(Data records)
****************************************

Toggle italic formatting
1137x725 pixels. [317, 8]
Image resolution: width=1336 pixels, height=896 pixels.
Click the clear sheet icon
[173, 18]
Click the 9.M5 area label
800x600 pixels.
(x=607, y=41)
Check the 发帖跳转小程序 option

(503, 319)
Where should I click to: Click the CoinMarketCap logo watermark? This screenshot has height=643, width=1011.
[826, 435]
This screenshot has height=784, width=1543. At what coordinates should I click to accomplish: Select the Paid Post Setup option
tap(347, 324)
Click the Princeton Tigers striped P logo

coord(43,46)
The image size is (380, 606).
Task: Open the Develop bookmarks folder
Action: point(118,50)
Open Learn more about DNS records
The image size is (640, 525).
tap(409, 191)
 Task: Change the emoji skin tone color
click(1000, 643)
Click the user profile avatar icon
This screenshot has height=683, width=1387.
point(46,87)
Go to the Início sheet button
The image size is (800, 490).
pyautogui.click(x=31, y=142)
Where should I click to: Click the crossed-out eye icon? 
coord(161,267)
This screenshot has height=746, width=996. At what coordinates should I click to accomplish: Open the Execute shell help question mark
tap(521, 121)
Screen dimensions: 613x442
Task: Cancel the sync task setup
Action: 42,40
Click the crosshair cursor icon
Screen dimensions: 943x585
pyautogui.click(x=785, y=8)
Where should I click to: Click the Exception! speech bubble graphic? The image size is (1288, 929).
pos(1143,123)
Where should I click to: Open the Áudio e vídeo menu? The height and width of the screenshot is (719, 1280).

****************************************

» Task item: Each record above should be output again exactly.

» Solution below:
Toggle italic formatting
1137x725 pixels. [317, 8]
Image resolution: width=1336 pixels, height=896 pixels.
Click the clear sheet icon
[173, 18]
Click the 9.M5 area label
800x600 pixels.
(x=607, y=41)
Check the 发帖跳转小程序 option

(503, 319)
Where should I click to: Click the CoinMarketCap logo watermark? This screenshot has height=643, width=1011.
[826, 435]
This screenshot has height=784, width=1543. At what coordinates should I click to accomplish: Select the Paid Post Setup option
tap(347, 324)
Click the Princeton Tigers striped P logo

coord(43,46)
The image size is (380, 606).
Task: Open the Develop bookmarks folder
Action: point(118,50)
Open Learn more about DNS records
The image size is (640, 525).
tap(409, 191)
 Task: Change the emoji skin tone color
click(1000, 643)
Click the user profile avatar icon
This screenshot has height=683, width=1387.
point(46,87)
Go to the Início sheet button
The image size is (800, 490).
pyautogui.click(x=31, y=142)
Where should I click to: Click the crossed-out eye icon? 
coord(161,267)
This screenshot has height=746, width=996. At what coordinates should I click to accomplish: Open the Execute shell help question mark
tap(521, 121)
Screen dimensions: 613x442
Task: Cancel the sync task setup
Action: 42,40
Click the crosshair cursor icon
Screen dimensions: 943x585
pyautogui.click(x=785, y=8)
Where should I click to: Click the Exception! speech bubble graphic? The image size is (1288, 929).
pos(1143,123)
Where should I click to: Open the Áudio e vídeo menu? The height and width of the screenshot is (719, 1280).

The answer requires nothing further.